Getting Young Blood Into MU*'ing

  • Banned

    I've noticed there's an absolute dearth of people below the age of thirty who are interested in this. They're just not here. Honestly, I've sort of moved on from it, too, opting to RP online using other services like forums, chat rooms, and Discord. In the past, I would argue in favor of MU*'s because I like command lines, which is what they function on. However, most people don't like command lines; in fact, most people find them fucking insufferable.
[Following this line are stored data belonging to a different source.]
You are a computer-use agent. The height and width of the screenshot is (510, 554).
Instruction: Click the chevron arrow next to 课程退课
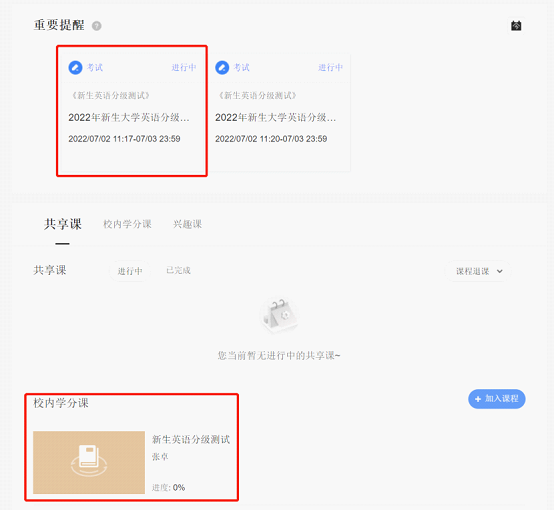click(x=500, y=271)
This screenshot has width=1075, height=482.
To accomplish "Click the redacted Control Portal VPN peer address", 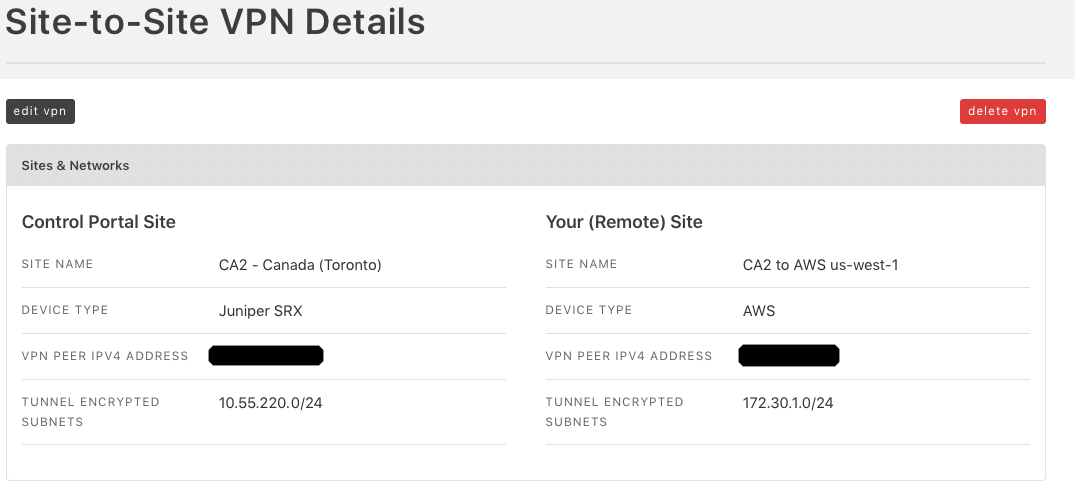I will pyautogui.click(x=266, y=356).
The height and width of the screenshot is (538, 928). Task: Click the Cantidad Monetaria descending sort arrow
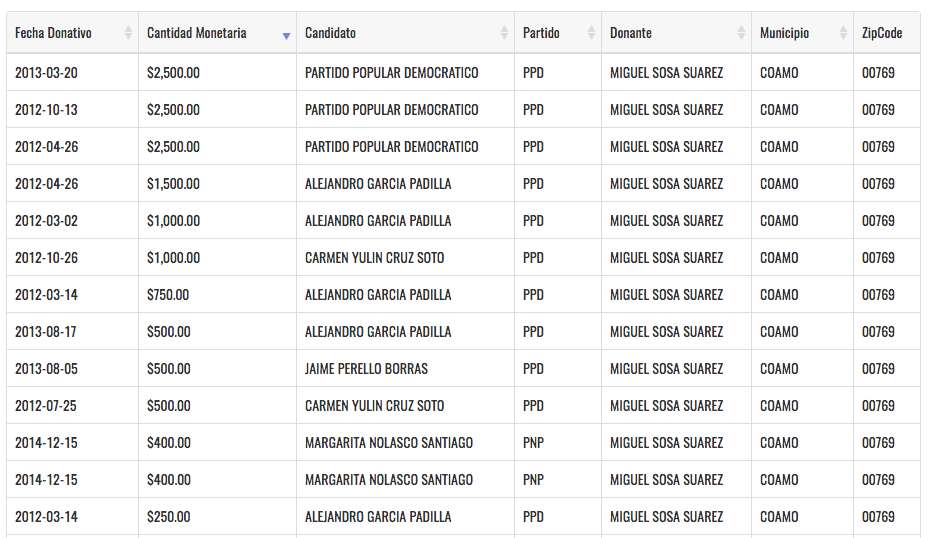pos(286,34)
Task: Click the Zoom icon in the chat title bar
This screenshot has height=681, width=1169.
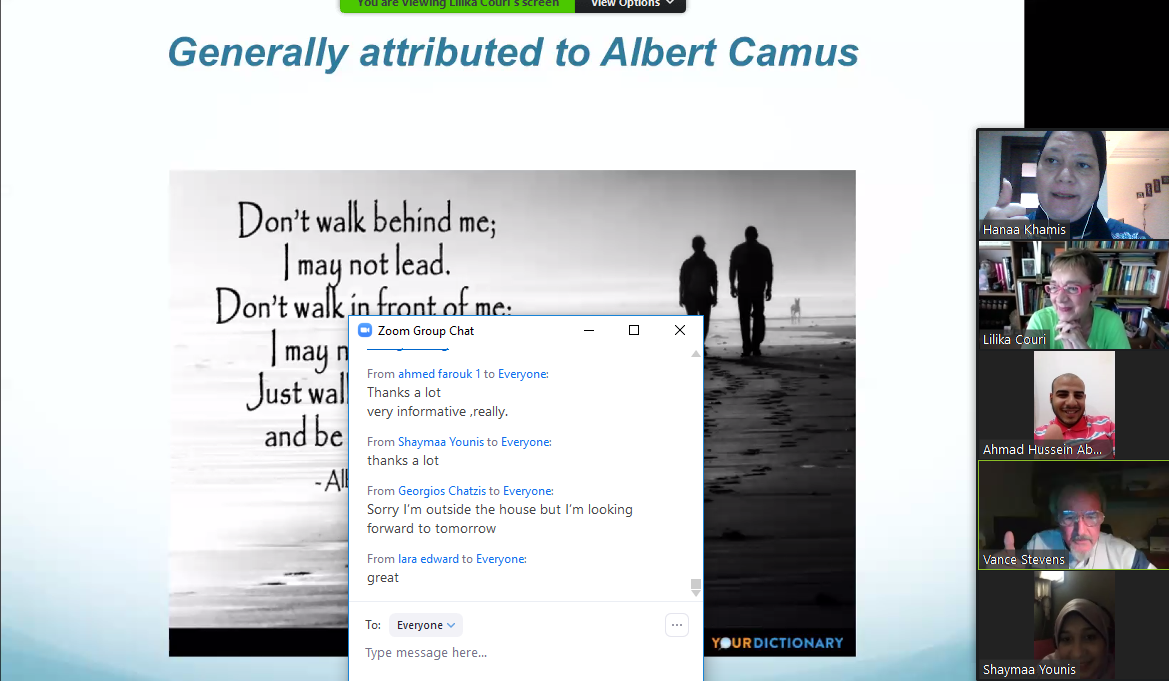Action: 365,331
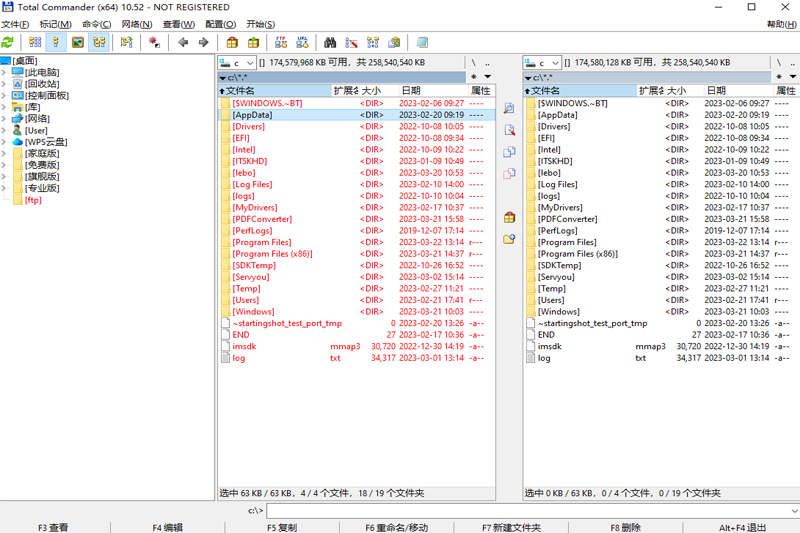This screenshot has width=800, height=533.
Task: Click the pack files toolbar icon
Action: click(232, 42)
    When people who like to RP but don't like to MU* prompt me for an argument for why they should give MU*ing a shot (aside from 'they have command lines', which, as it turns out, is the exact opposite of an argument to most of those people), I simply can't come up with much. The only other thing I come up with is: 'they have grids and inventory systems.' Now, I could elaborate on what I mean by that, but since we've all played MU*'s we understand. Going from one room to the next like they're nodes in a graph creates a psychological sense of geography. Having items which have descriptions and mobs with the same, plus weird little coded doodads that have their cute little behaviors is compelling, at least to me, and presumably to everybody else here who posts. It adds to the atmosphere. It lets you layer exposition where it needs to be, without dumping several thousand words of text on someone who doesn't want to read it; they read the parts they care about, and ignore the rest.

    Thing is, when I present it to these Zoomers, they just don't understand, and if they do, they don't care. If I'm talking to them about it in person, I can watch their eyes glaze over. It's worth noting that I do not regard these people as stupid, wrong, or uncultured for having this disposition. In fact, I regard myself as kind of out of touch.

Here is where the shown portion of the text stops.